There's a reason most first time visitors restrict themselves to the main Japanese island of Honshu - it's blessed with such gems as Tokyo and Kyoto, the perfectly conical Mount Fuji and much, much more besides - but as Japan continues to grow in popularity so other parts of the country step in to the ever widening spotlight. Enter stage left Kyushu, the southernmost of Japan's main islands, and somewhere that contains even more reasons to nip over to Nippon.
Previously a tricky place to reach, Kyushu is now fully connected to Japan's exceptional bullet train network, and most visitors will arrive from Honshu into Fukuoka, the island's largest city (and one somewhat confusingly also known as Hakata) - an eminently civilised place with a fine temperate climate. Should you not have visited Hiroshima in Honshu, from Fukuoka it's also possible to pay a poignant visit to the port city of Nagasaki, the scene of the second atomic bomb blast and the act that brought the Second World War to an end with the Japanese Emperor surrender a few days later. Today Nagasaki is a thriving and thoroughly charming city but various museums and memorials tell of its terrible past.
Heading east from Fukuoka visitors can discover another of Kyushu's quirky claims to fame. In a country well known for its geothermal activities, Kyushu is the epicentre (for want of a more appropriate word) of onsen (hot spring baths) culture, which plays a central part in Japanese life. Beppu, with its eight famous 'hells' or baths, is the most famous onsen resort but the town is often packed with domestic tourists. Nearby Yufuin is a charming alternative and surrounded by well-marked walking trails. Much like with ryokans or traditional Japanese inns, onsens abide by a set etiquette that can be tricky for foreigners to navigate, but we can provide details on the do's and don'ts so you can enjoy this most Japanese of experiences safe in the knowledge you won't be creating any diplomatic disasters.

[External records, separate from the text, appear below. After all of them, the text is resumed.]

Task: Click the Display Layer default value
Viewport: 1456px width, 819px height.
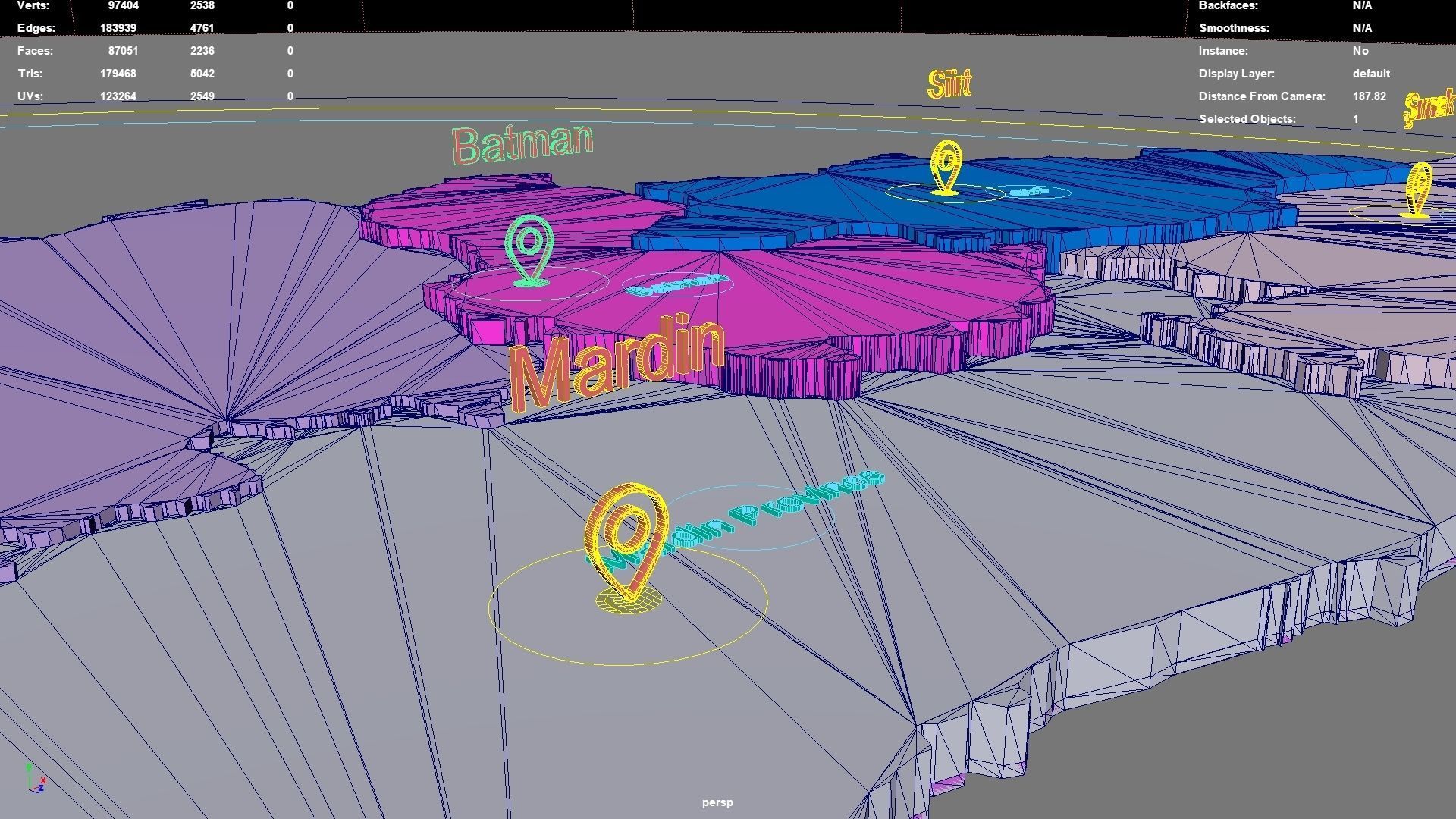Action: pos(1370,74)
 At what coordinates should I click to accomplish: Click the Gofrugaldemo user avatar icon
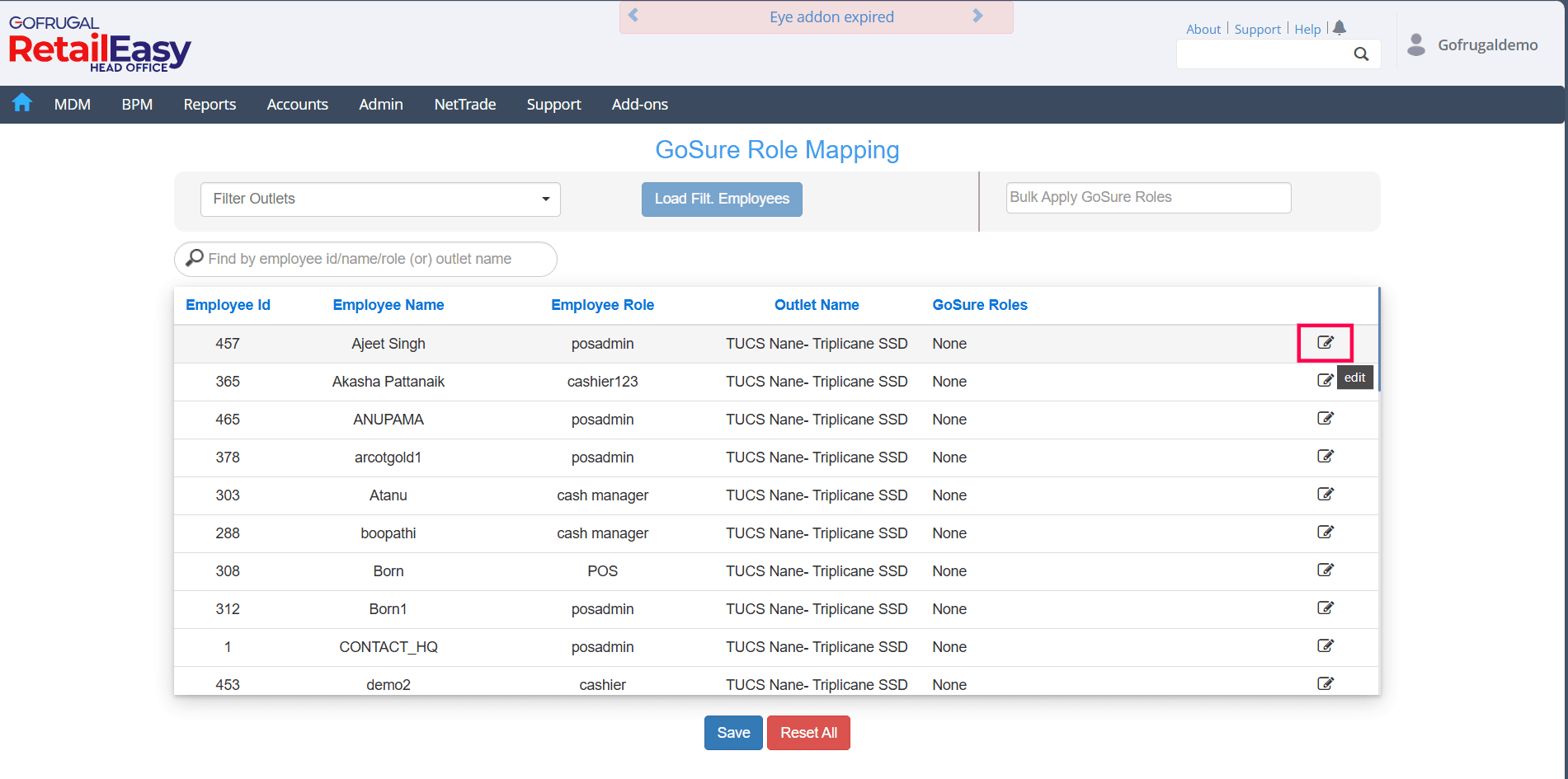click(x=1416, y=45)
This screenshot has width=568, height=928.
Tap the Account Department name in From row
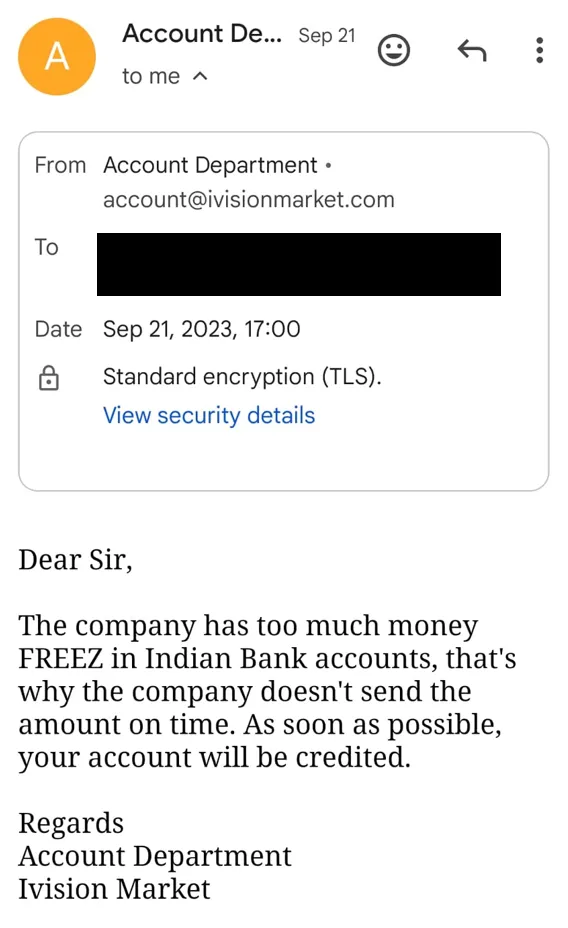tap(210, 165)
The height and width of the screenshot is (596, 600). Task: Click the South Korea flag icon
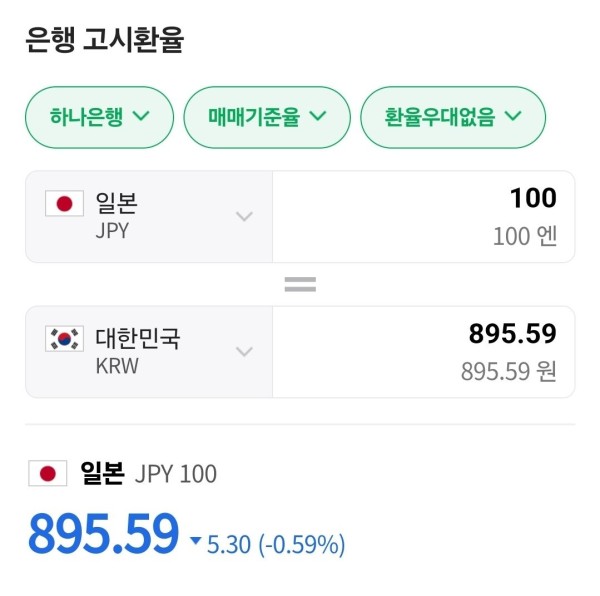tap(64, 339)
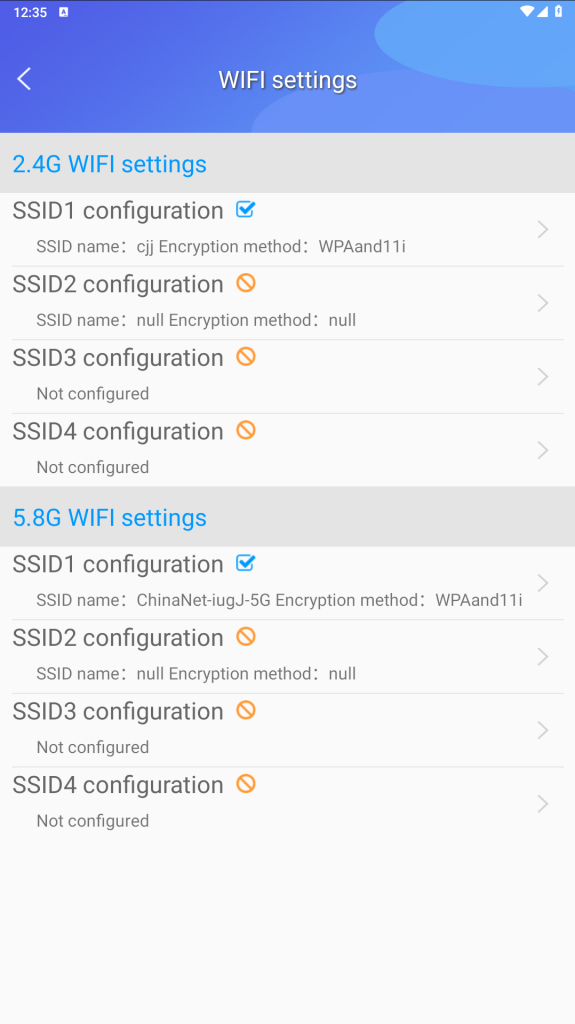The image size is (575, 1024).
Task: Tap the cellular signal status icon
Action: [x=542, y=12]
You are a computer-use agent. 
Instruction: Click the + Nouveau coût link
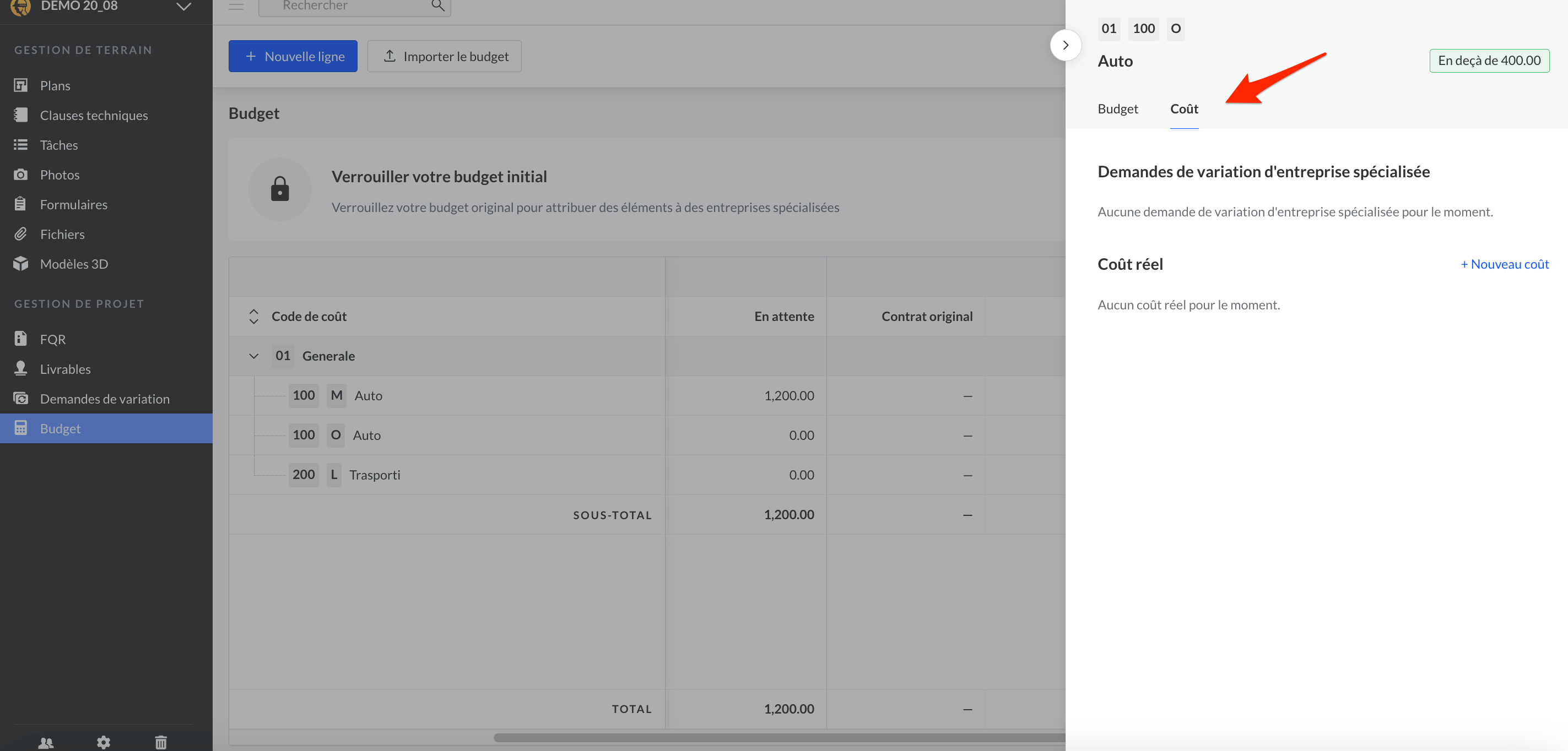1505,264
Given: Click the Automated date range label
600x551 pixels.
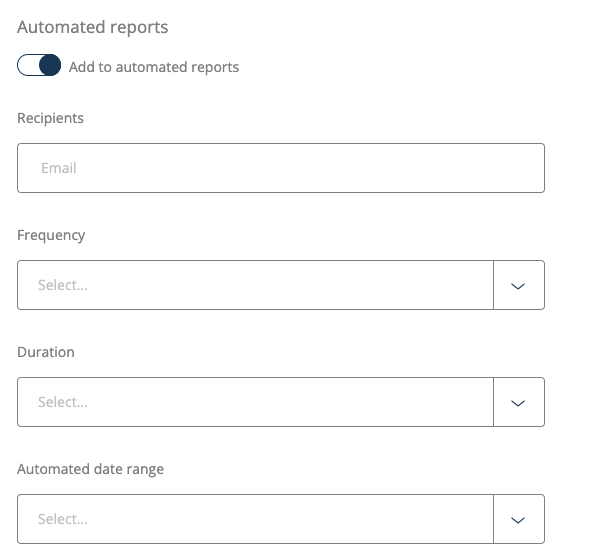Looking at the screenshot, I should [90, 469].
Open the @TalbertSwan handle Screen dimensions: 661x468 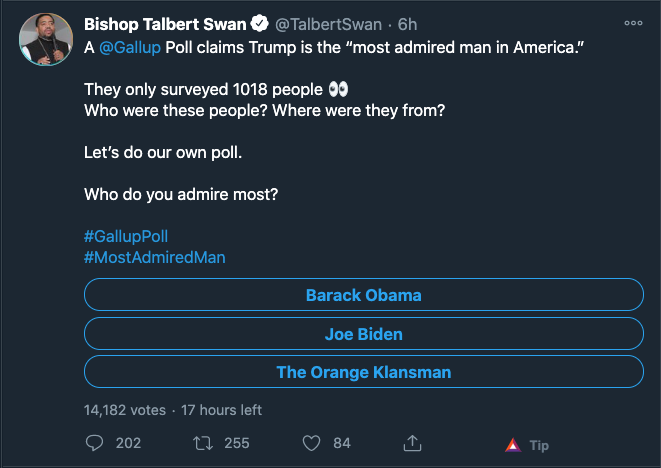328,24
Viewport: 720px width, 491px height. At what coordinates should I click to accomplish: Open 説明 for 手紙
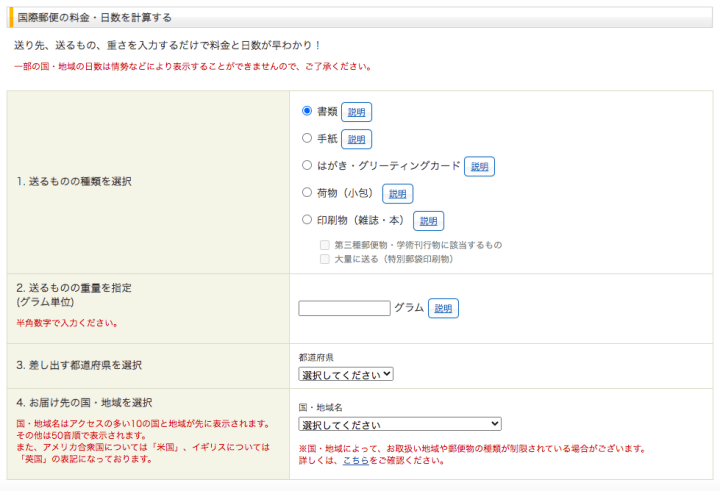356,139
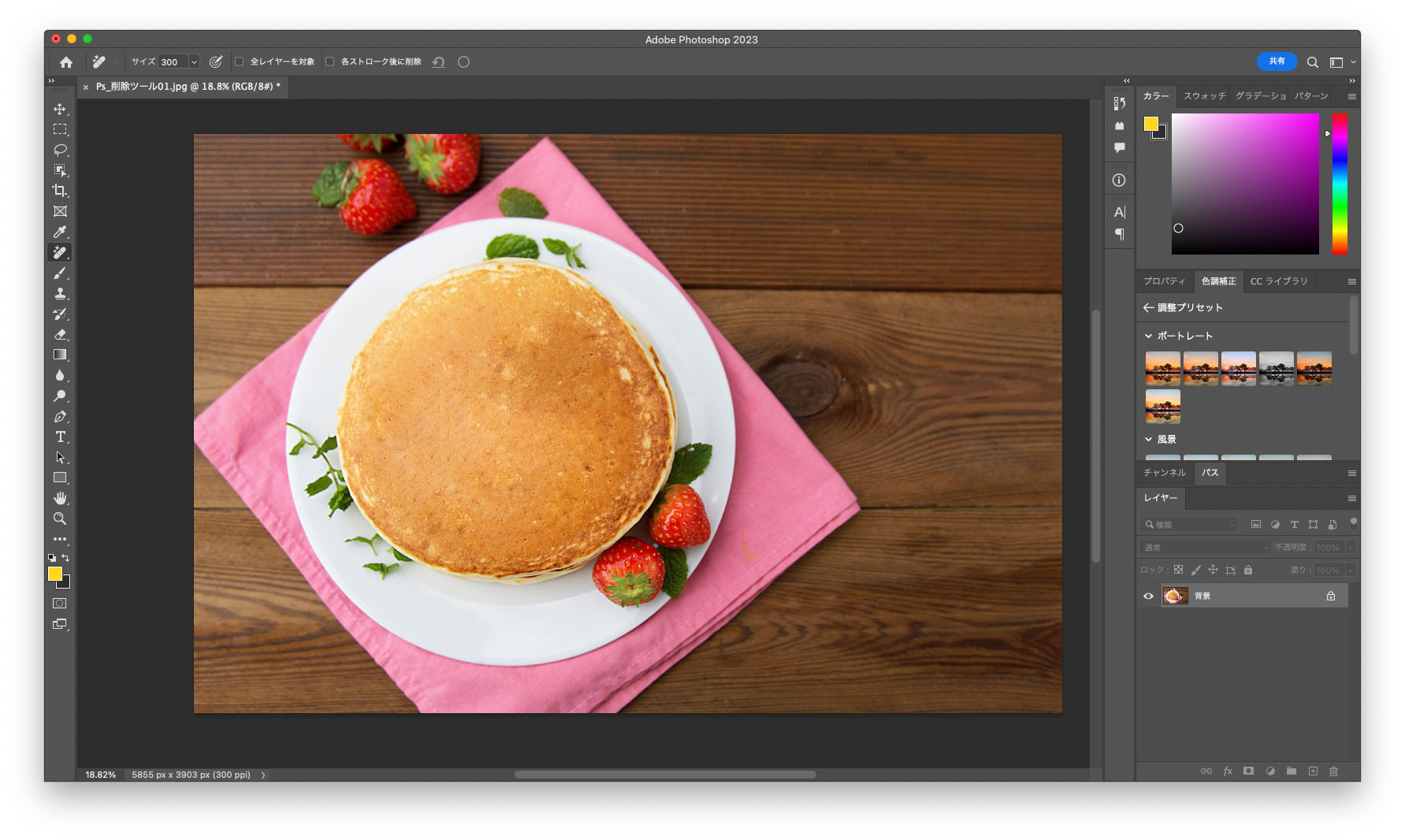Viewport: 1405px width, 840px height.
Task: Switch to the スウォッチ tab
Action: [1204, 96]
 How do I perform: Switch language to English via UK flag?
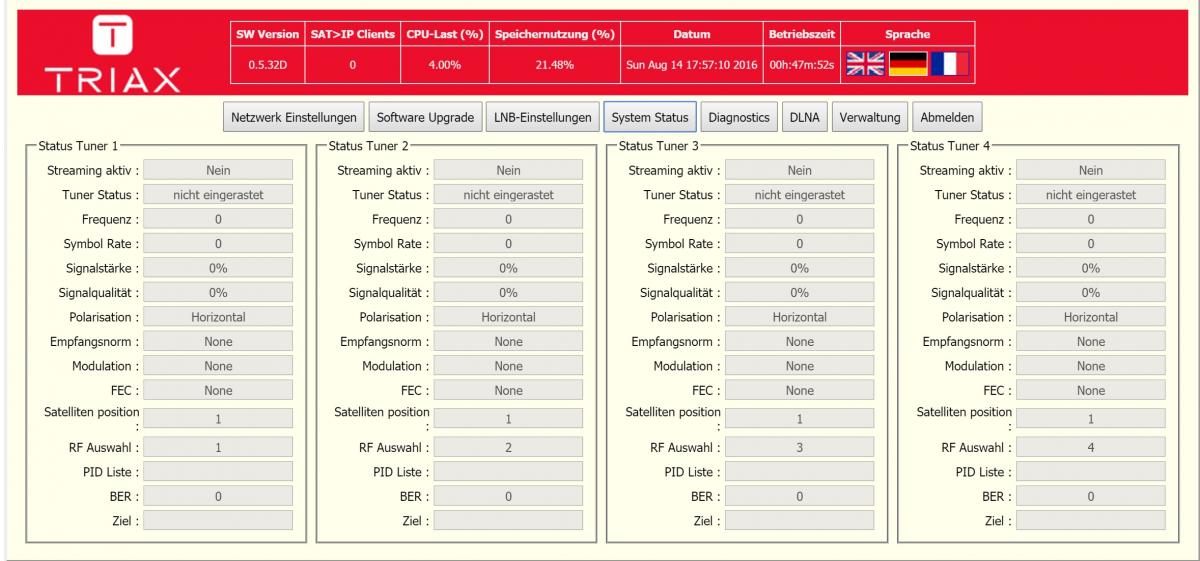coord(866,65)
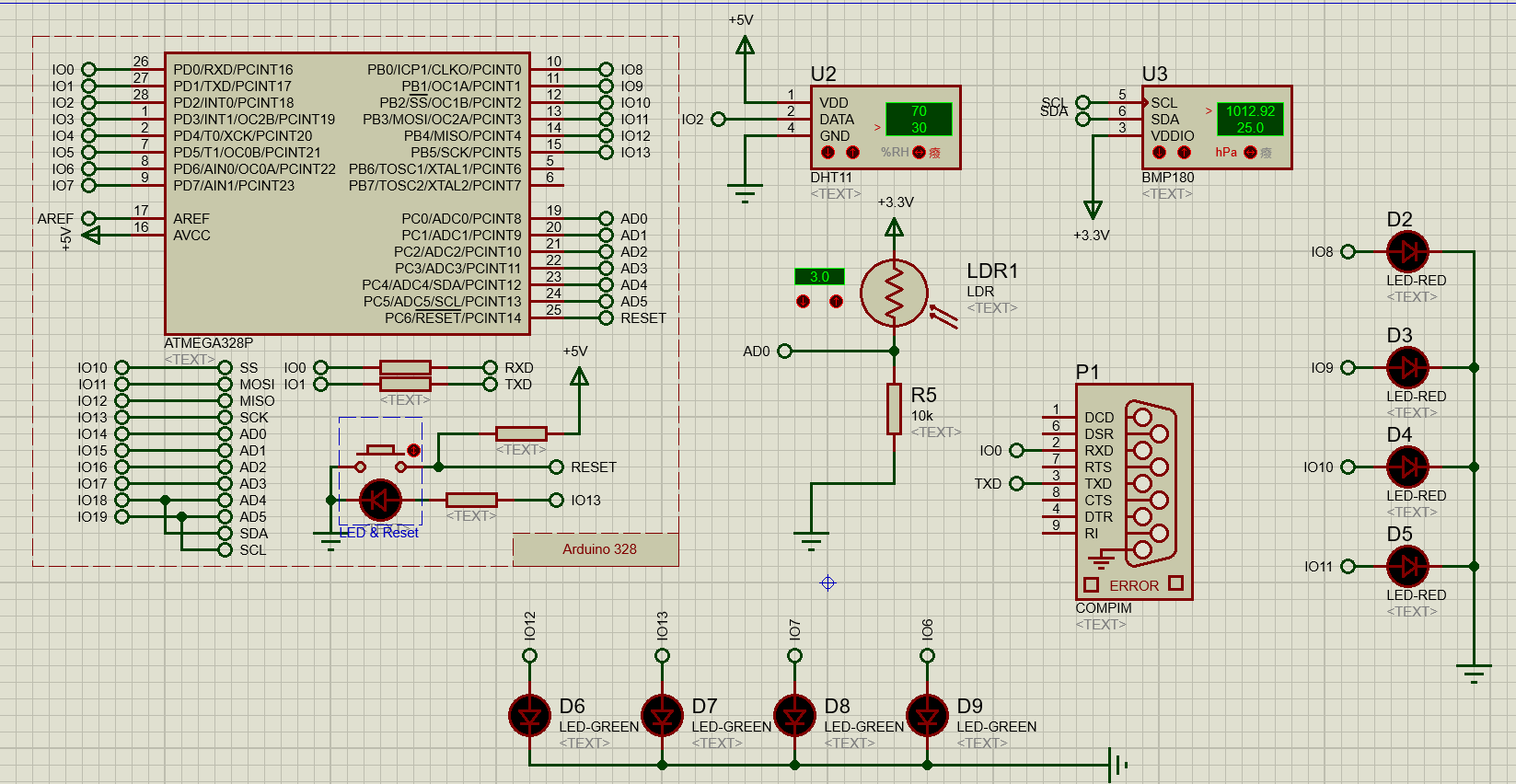The image size is (1516, 784).
Task: Select the LDR1 photoresistor symbol
Action: click(x=893, y=294)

Next stop might be the magnificent castle at Kumamoto, which dates back to the 15th century and is widely recognised as one of the finest castles in all of Japan. An earthquake in April 2016 saw some damage done to the walls, but with typical efficiency, a full scale repair programme was begun just two months later.
Nature's fickle, well, nature has also recently been in evidence at our next stop, Mount Aso, one of the world's largest volcanoes which has erupted magnificently in the last couple of years. Far neater is nearby Komezuka, a sub-crater in the massive Aso caldera and a perfect cone that's covered in grass come summer.
More volcanoes await in the dramatic Kirishima-Yaku National Park to the south of Kyushu. 007 fans will recognise Kirishima's crater lakes as the location of Bond baddie Blofeld's secret volcano lair and this is another place to enjoy trekking in truly incredible landscapes, with several well-marked routes to follow and photo opps galore. The 'Yaku' part of the national park refers to the UNESCO natural World Heritage Site of Yakushima, a fabulously lush island off the coast that's home to red-bottomed macaques, sika deers and pristine primary forests of Japanese cedar, some well over 2,000 years old.
Yakushima is accessible by hydrofoil from what is most visitors' final port of call in Kyushu, Kagoshima, known as the 'Naples of Japan' thanks to the city's picturesque coastal setting in the shadow of a brooding (and very active) volcano - in this instance Sakurajima and not Vesuvius. The city is also home to the Museum of the Meiji Restoration, which chronicles this fascinating period of Japanese history in the 19th century when the country reversed a policy of discouraging foreigners that had lasted 250 years and heralded Japan's emergence as an industrial and military giant.